In the three-layer model, we can construct a brand-new Compound that does not require using the EVM on-chain computing model; it only needs to ensure program trustworthiness and data trustworthiness, so the objective facts of application operation absolutely exist. In the architecture of the three-layer model, not only is the annualized yield calculated off-chain, but the balance status generated by each transaction is also computed and presented off-chain. Improving the dual-layer model to a three-layer model does not change the objective facts, and users' relatively trustworthy environment remains unchanged. The objective facts of transactions on-chain are supported by blockchain technology.

Advantages of the Three-Layer Model

Why establish a three-layer computing model that completely isolates users from the blockchain?

The chain has too many limitations, making it difficult to meet the low-threshold needs of ordinary users. The TPS of blockchain has many restrictions, expensive miner fees, and the management of private keys and mnemonic phrases make it hard for ordinary users to accept. After achieving the goal of absolute decentralization, blockchain has sacrificed a lot of usability.

Applications built using the three-layer model will empower applications with trustworthy blockchain nodes, allowing application development to gain tremendous flexibility and provide users with extreme usability.

• Composability: Using the storage computing paradigm does not sacrifice composability; any application can directly interact via API. Transactions generated by applications, once packed onto the blockchain, become objective facts that are immutable and verifiable. If two mutually trusting applications encounter false transactions during real-time API interactions, all subsequent transactions generated from those false transactions can be detected and rolled back, which is a form of off-chain rollback, or correcting erroneous accounts to keep off-chain programs consistent with blockchain facts.

• Low development threshold: By simply open-sourcing traditional applications and packaging transactions onto the blockchain, applications can achieve transparency and trustworthiness, which can be verified by third parties. At this point, there are no language restrictions on development; only the paradigm of thought is needed.

• No performance limitations: The performance of off-chain programs depends solely on the machines deploying the programs and the capabilities of the development team.

• Extremely low consensus costs: Reducing the cost of consensus to the cost of blockchain storage, using Arweave for transaction storage, where $1 can facilitate nearly a million transactions.

Disadvantages

The main loss is the entry barrier: applications are implemented and deployed by a centralized service provider, who can filter and review users' transactions. Additionally, a single point of service failure may lead to service interruptions.

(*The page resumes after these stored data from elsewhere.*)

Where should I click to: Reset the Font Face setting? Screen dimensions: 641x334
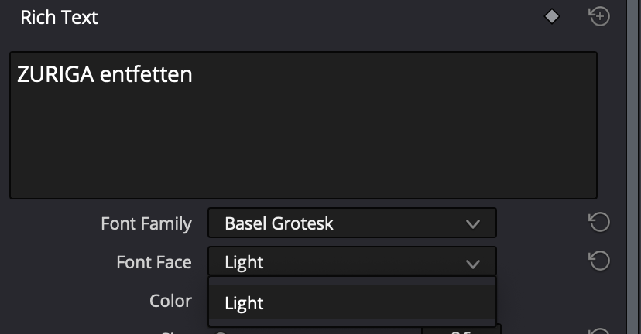pos(599,261)
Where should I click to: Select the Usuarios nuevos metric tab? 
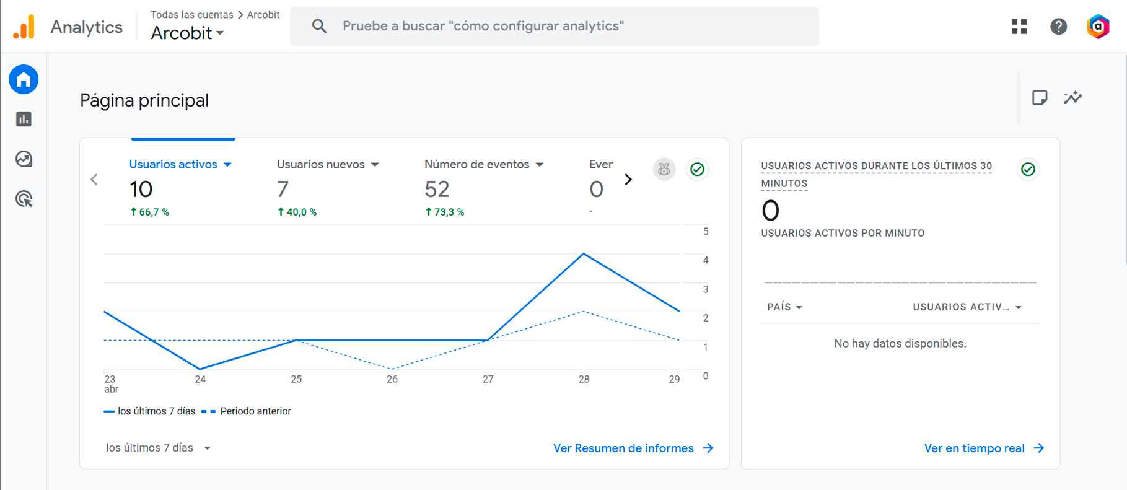click(x=327, y=165)
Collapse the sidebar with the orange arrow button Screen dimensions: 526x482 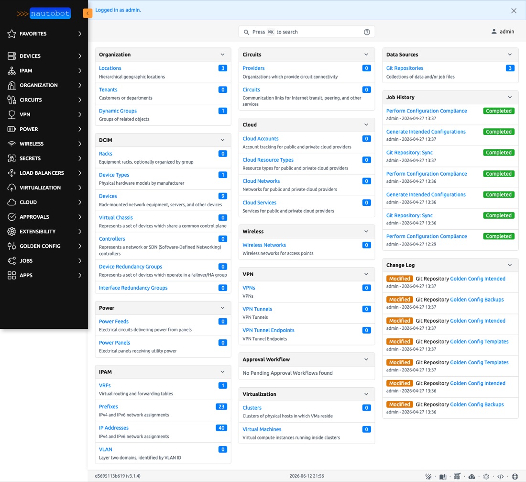pos(87,13)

However, no one can damage the objective facts of the ledger; factual programs combined with each transaction signed by users will be recorded on the blockchain, becoming verifiable factual states.

Conclusion

The minimum cost of consensus is the storage cost. Through the blockchain's immutable and traceable characteristics, we can preserve factual programs and factual data, and their operational results must be real, objective, and immutable. As for computation, it is not within the realm of facts, because whether computation has occurred or not, the objective facts do not change. Verifiability is the key to the entire blockchain consensus and trustworthiness. Anyone can verify those immutable objective facts, which are the foundation of all trust.

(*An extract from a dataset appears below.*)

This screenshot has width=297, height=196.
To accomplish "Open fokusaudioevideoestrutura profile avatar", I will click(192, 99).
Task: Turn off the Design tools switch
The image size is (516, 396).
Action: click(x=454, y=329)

The verifiable trust provided by the storage computing paradigm establishes a bridge of trust between multiple parties, and the verifiable transparent ledger fundamentally revolutionizes traditional ledger technology, resolving various contradictions and disputes arising from traditional ledgers (contracts) in the coordination of production relations.

Ledgers are a key element of human collaboration, and the combination of each person's and each institution's ledgers facilitates the cooperation and division of labor in today's society. As a revolutionary factual machine, blockchain will fundamentally change the trust system built on ledgers, making trust easier to achieve and allowing value to flow without boundaries.